Directive: From the listing below, extract every line that contains the string "Task" and copy each such line in full.

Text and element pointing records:

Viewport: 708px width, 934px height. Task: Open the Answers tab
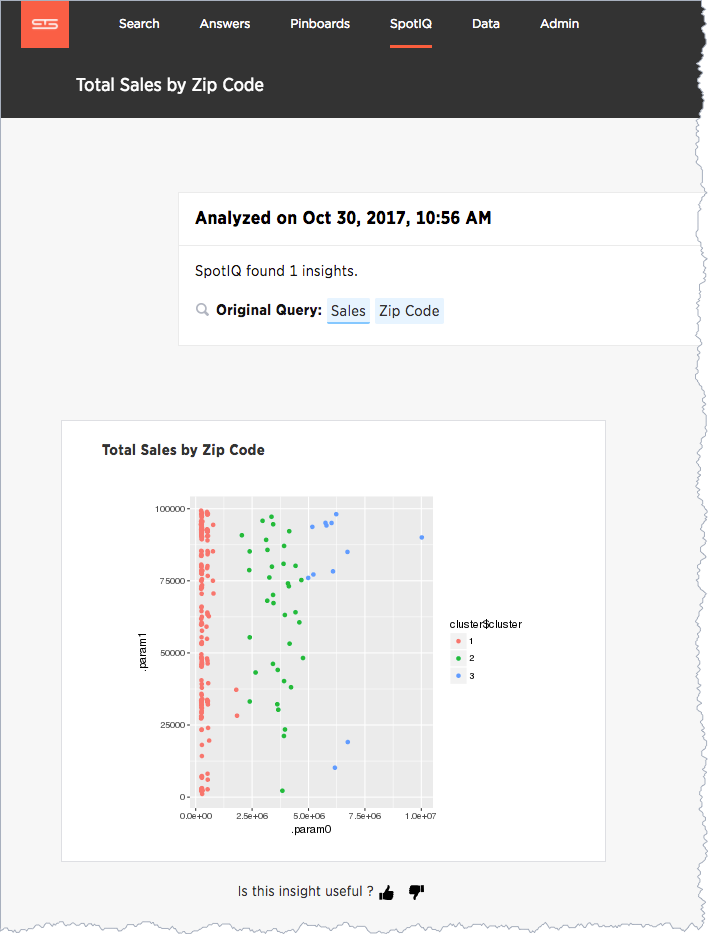[224, 24]
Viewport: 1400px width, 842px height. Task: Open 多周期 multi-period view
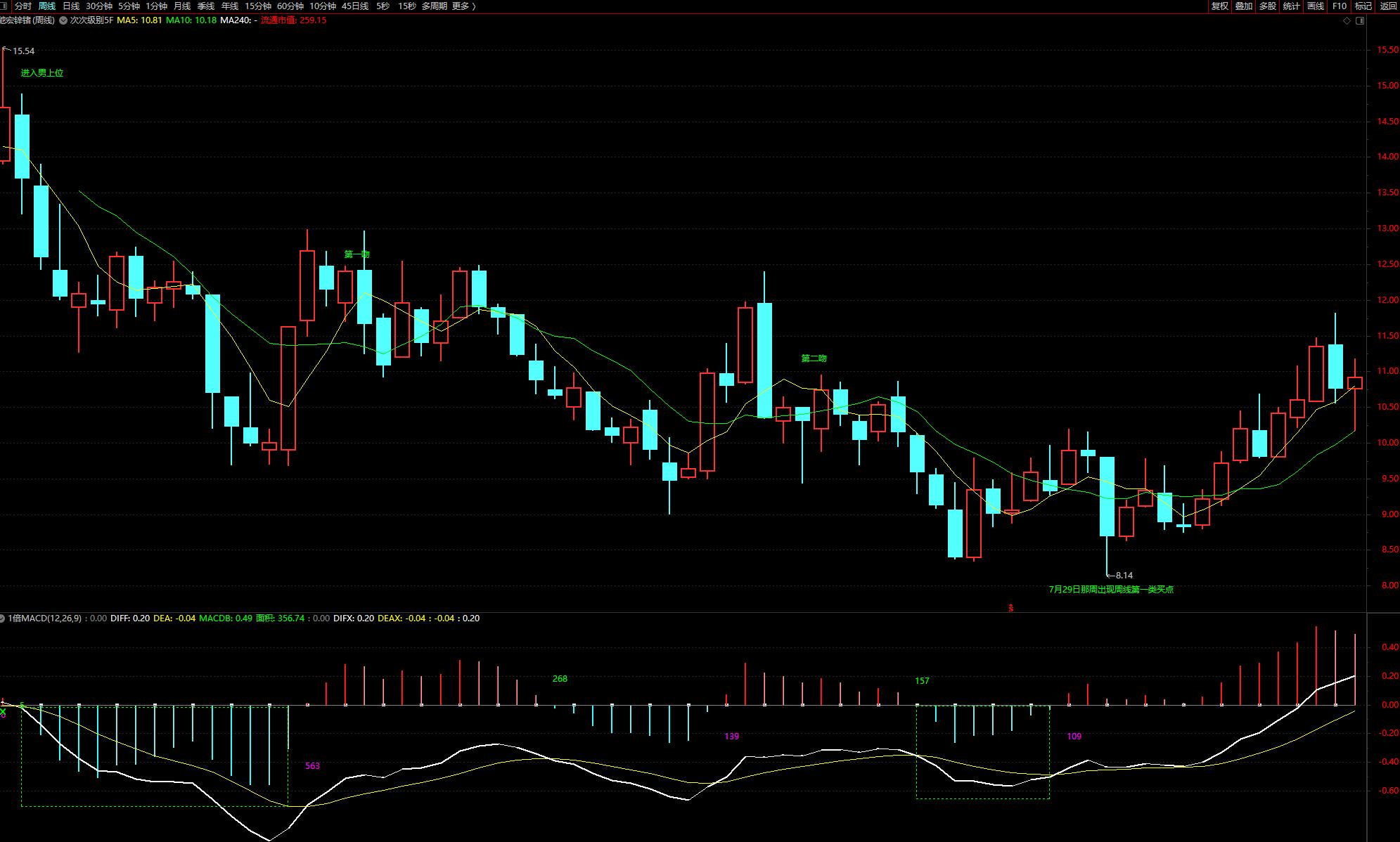(434, 6)
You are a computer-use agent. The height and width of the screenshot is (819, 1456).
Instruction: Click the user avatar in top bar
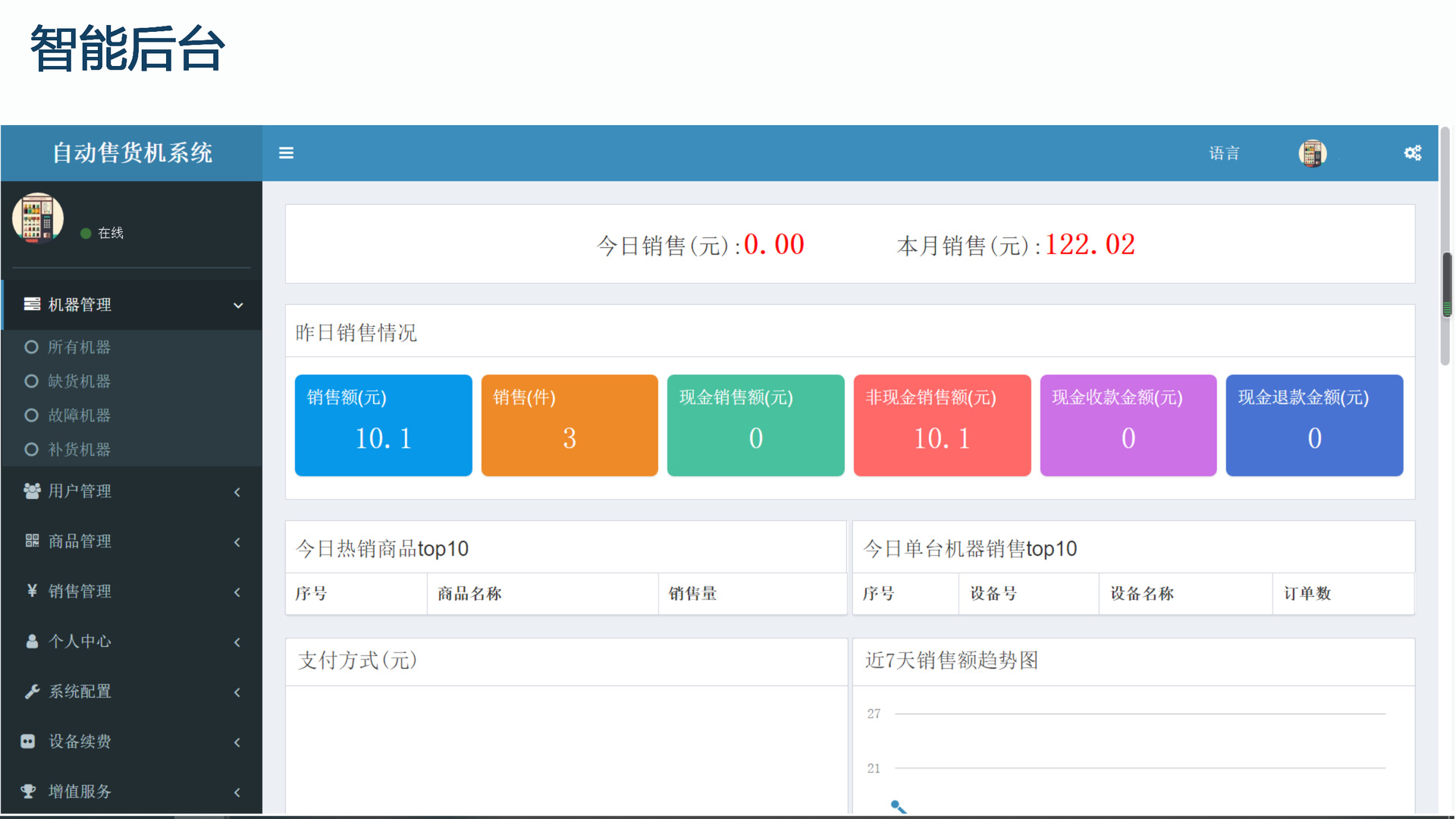(x=1312, y=153)
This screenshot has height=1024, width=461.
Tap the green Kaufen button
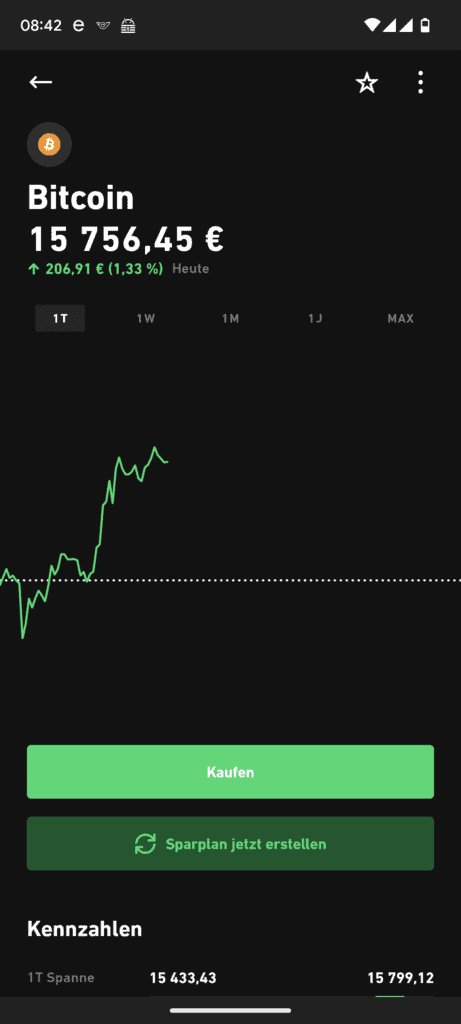[230, 772]
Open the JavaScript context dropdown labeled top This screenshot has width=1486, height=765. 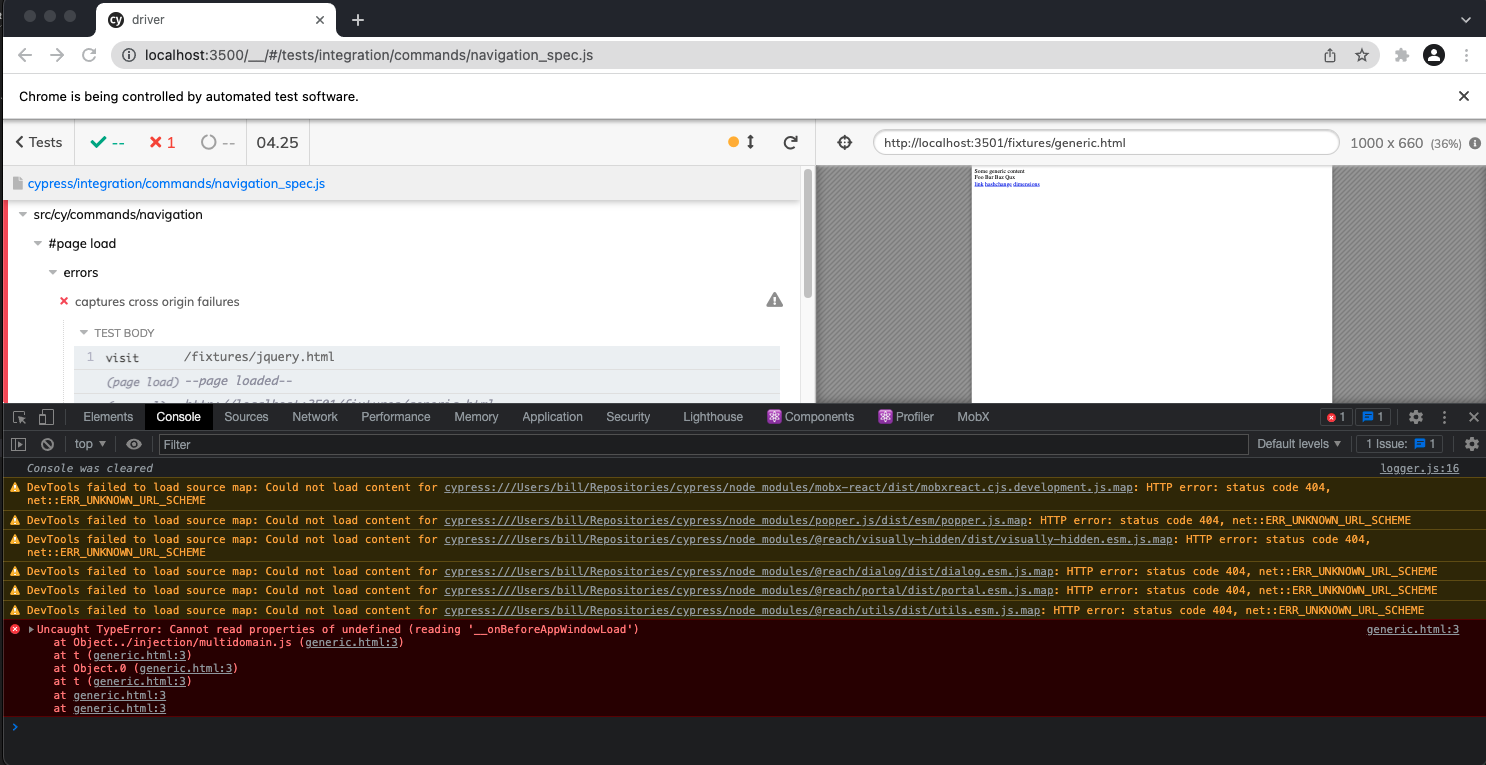tap(89, 443)
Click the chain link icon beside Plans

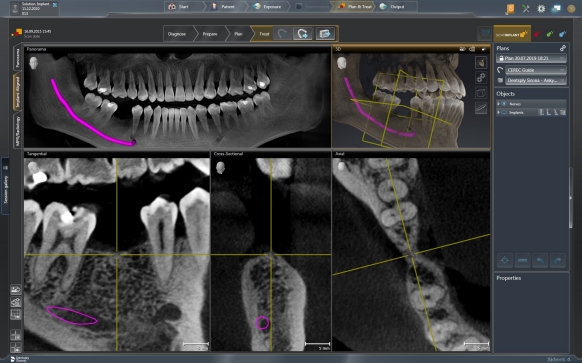coord(563,48)
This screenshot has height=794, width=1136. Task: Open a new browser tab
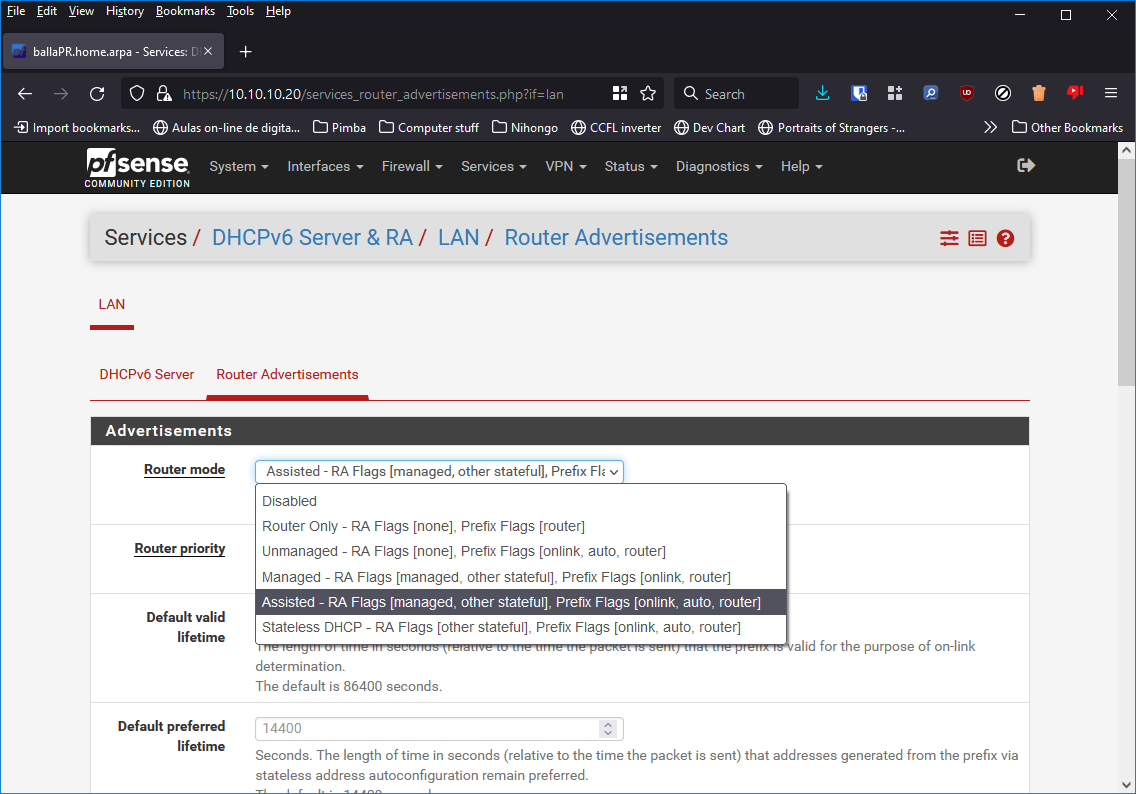(x=246, y=52)
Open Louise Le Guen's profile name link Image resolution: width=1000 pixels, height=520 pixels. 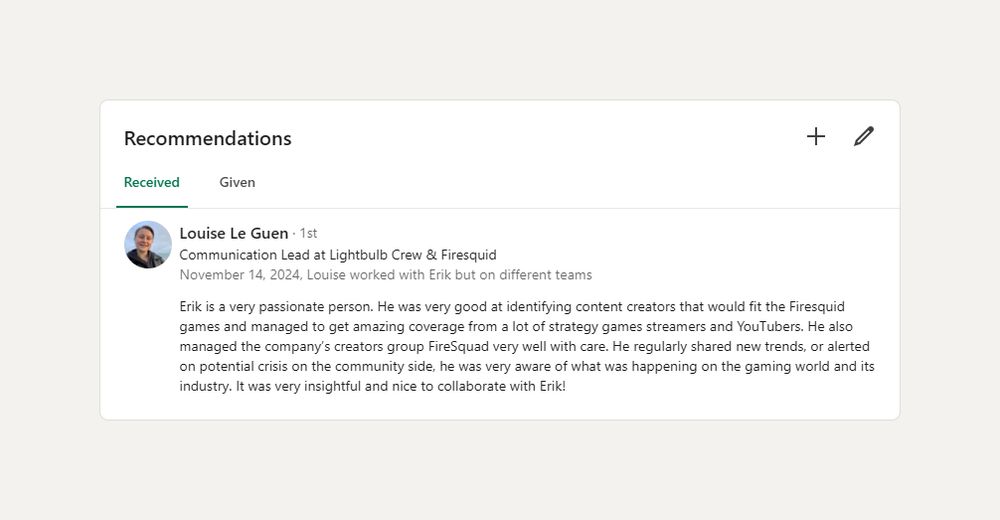coord(233,233)
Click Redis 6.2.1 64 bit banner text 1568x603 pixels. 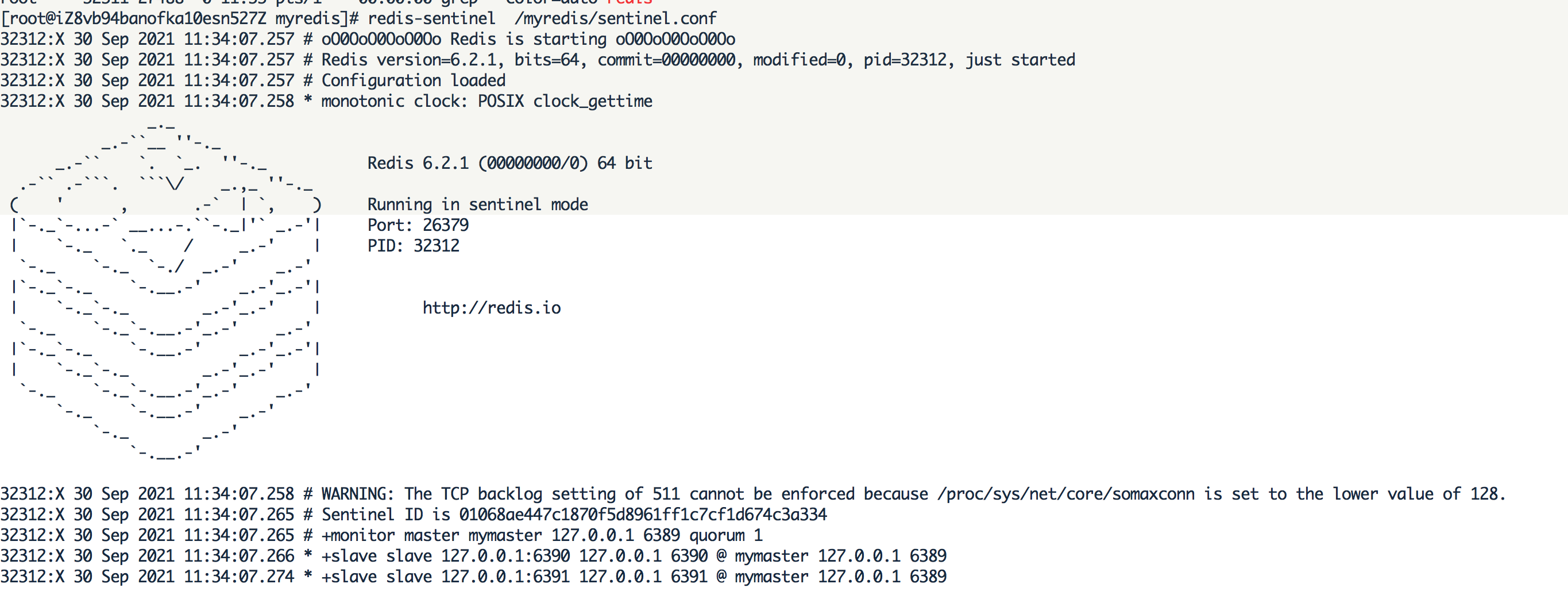[510, 163]
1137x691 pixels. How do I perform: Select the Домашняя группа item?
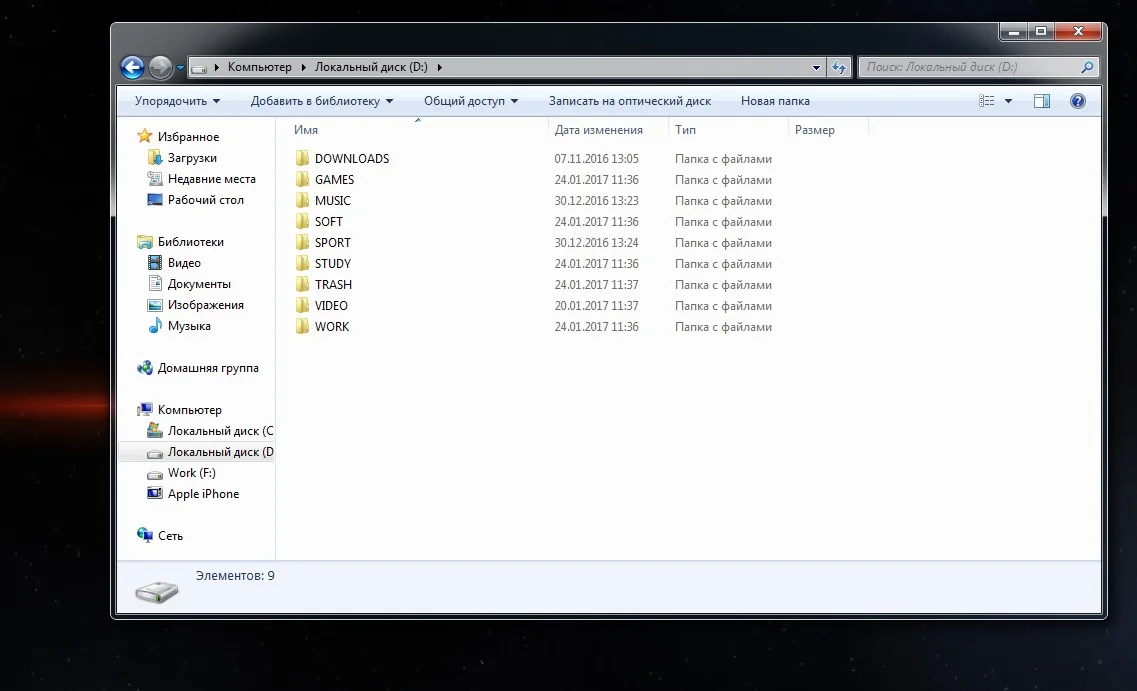point(208,368)
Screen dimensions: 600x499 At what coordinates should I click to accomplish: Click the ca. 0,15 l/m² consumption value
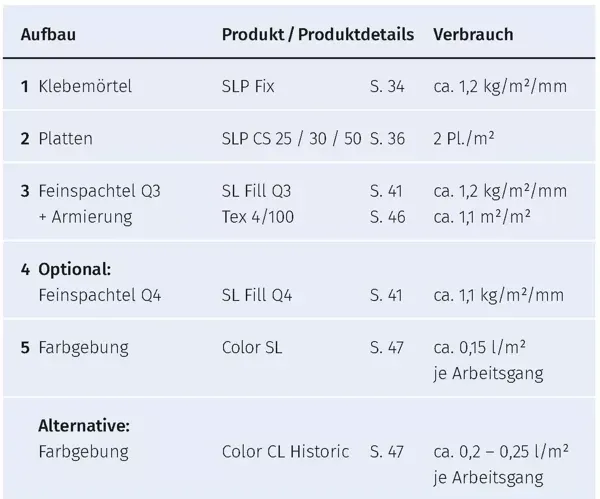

The output:
Viewport: 708px width, 934px height. Task: Open the Answers tab
Viewport: 1400px width, 842px height. Task: Open 多周期 multi-period view
This screenshot has height=794, width=1136. Task: Open a new browser tab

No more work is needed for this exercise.